What is required = Gather every line below that contains the word "will", and copy each such line in full.

※

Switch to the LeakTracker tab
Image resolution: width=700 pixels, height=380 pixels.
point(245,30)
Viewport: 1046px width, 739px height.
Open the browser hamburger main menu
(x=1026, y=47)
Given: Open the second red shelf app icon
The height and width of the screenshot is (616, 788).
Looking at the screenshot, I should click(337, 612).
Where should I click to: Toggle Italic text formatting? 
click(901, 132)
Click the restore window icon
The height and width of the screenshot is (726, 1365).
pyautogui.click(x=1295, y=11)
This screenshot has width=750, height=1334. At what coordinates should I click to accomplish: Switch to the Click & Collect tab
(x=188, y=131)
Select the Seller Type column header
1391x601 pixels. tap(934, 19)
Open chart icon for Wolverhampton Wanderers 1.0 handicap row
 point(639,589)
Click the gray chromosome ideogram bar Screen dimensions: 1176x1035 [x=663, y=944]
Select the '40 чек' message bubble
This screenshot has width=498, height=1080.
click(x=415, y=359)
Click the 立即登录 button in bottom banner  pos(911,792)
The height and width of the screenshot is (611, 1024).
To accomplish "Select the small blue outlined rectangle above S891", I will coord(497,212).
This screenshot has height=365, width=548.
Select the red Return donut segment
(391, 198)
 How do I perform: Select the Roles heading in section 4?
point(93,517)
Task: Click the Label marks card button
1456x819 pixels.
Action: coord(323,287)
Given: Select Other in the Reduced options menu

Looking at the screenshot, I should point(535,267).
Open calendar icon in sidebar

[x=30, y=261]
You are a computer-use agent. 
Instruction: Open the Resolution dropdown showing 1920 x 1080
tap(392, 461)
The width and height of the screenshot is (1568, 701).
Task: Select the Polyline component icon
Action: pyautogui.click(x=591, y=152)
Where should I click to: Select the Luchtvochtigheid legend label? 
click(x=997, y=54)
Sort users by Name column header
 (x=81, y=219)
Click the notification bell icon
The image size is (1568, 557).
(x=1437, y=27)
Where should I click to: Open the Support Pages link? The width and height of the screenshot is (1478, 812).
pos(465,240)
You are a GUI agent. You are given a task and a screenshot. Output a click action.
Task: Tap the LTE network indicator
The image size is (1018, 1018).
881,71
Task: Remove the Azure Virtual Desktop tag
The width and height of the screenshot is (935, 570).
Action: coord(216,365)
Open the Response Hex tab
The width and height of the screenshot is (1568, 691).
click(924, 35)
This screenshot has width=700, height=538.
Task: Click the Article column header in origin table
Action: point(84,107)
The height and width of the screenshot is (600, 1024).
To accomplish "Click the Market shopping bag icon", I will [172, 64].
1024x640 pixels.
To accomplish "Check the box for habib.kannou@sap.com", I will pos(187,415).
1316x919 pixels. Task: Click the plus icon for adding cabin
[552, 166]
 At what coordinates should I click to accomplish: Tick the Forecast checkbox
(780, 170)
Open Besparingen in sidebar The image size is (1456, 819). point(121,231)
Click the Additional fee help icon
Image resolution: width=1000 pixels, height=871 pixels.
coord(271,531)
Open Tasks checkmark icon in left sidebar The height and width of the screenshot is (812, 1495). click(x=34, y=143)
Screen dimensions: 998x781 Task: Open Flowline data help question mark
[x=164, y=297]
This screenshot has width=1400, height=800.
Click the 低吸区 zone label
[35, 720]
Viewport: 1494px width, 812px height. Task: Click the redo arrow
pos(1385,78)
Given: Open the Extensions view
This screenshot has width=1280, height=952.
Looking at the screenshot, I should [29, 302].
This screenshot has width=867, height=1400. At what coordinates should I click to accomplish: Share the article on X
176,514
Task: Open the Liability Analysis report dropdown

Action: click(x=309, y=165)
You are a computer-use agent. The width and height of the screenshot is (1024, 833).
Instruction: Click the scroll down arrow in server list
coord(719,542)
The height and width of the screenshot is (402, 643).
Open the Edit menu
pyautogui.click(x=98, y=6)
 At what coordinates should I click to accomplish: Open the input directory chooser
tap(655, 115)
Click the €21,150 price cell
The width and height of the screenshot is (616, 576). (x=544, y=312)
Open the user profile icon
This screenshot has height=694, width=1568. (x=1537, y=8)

※

Result of this exercise =
To accomplish "Select the small blue outlined rectangle above S891", I will coord(497,212).
To accomplish "Click the Market shopping bag icon", I will [172, 64].
To accomplish "Check the box for habib.kannou@sap.com", I will pos(187,415).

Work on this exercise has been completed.